Criada há três anos para promover a exportação dos sons nacionais, a Why Portugal acaba de ser convidada para integrar a direção de uma nova rede europeia, a European Music Exporters Exchange. E isso, para o diretor executivo Nuno Ribeiro Saraiva, é prova de que o mercado está num momento de inflexão. “Se até agora Portugal era bastante desconhecido no circuito internacional, começa-se a perceber que temos várias estéticas válidas a internacionalizar e começa a haver esse reconhecimento”, explicou ao DN o responsável, que está em Austin até amanhã.

“Todos os três artistas estão bem diferenciados, não só em termos estéticos mas também de fase de carreira”, diz o executivo. “Holly teve uma abordagem de vir para os Estados Unidos e construir uma carreira cá, enquanto Da Chick esteve no Eurosonic, já fez algumas investidas para construir a sua equipa internacional e é essa a missão dela aqui em Austin, está a desbravar caminho.” Da Chick, aliás, mudou-se temporariamente para Los Angeles.

“É mais para me inspirar e sair um pouco da minha zona de conforto em Lisboa. Aprender, crescer e fazer algum networking acima de tudo”, diz ao DN. A presença no South by Southwest será, por isso, uma boa plataforma de promoção. “Nesta fase da minha vida e carreira, quero experienciar ao máximo estas oportunidades que o SXSW traz”, refere a artista, que toca hoje no The Iron Bar. “Conhecer pessoas, artistas, partilhar música, histórias e desenvolver o meu trabalho. Para mim é mais uma forma de espalhar a Da Chick por esse mundo fora e aprender com outros artistas com o mesmo mindset.”

### Conjunto de exercícios
1/ Reproduza o trecho do texto sobre a Why Portugal que começa em "Criada há três" e segue até "Austin até amanhã.".
2/ Segundo o texto sobre a Why Portugal, com que objetivo foi criada essa entidade?
Os dados que se seguem constituem material à parte.

### Registos contidos num conjunto de dados
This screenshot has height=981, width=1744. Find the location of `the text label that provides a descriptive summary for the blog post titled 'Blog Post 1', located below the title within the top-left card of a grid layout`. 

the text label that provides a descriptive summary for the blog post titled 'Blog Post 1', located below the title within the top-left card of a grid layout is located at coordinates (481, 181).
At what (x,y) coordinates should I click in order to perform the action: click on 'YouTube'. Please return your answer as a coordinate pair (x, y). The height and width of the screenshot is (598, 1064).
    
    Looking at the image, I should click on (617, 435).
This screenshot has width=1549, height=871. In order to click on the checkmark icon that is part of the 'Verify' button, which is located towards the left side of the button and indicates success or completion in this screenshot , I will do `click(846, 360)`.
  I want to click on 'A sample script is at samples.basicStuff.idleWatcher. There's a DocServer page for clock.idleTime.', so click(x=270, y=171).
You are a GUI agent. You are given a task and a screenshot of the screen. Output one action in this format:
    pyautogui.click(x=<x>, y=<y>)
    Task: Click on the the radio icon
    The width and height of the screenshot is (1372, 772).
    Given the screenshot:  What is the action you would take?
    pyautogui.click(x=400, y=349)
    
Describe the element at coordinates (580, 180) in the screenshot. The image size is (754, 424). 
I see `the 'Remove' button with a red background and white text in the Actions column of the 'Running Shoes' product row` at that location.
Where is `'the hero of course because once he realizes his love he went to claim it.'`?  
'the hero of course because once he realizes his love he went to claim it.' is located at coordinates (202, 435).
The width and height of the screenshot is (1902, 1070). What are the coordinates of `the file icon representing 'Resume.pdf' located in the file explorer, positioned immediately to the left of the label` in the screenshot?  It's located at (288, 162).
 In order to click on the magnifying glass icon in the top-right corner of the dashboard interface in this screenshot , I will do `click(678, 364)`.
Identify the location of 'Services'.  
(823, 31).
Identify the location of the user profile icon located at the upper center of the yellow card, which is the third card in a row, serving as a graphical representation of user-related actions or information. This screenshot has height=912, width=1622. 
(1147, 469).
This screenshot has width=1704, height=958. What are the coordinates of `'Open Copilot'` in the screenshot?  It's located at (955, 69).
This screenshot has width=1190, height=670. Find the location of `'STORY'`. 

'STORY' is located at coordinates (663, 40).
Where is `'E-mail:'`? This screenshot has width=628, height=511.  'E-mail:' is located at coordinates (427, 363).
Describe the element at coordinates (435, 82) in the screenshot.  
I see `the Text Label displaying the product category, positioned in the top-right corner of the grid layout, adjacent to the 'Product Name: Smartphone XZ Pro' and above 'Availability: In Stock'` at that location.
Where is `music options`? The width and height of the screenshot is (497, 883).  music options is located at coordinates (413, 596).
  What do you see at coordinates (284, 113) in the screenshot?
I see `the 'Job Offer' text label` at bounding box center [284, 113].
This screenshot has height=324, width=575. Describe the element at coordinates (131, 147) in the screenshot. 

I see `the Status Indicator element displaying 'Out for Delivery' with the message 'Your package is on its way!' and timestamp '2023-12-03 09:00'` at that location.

### Lista de respostas
1/
Criada há três anos para promover a exportação dos sons nacionais, a Why Portugal acaba de ser convidada para integrar a direção de uma nova rede europeia, a European Music Exporters Exchange. E isso, para o diretor executivo Nuno Ribeiro Saraiva, é prova de que o mercado está num momento de inflexão. “Se até agora Portugal era bastante desconhecido no circuito internacional, começa-se a perceber que temos várias estéticas válidas a internacionalizar e começa a haver esse reconhecimento”, explicou ao DN o responsável, que está em Austin até amanhã.

2/ Para promover a exportação dos sons nacionais.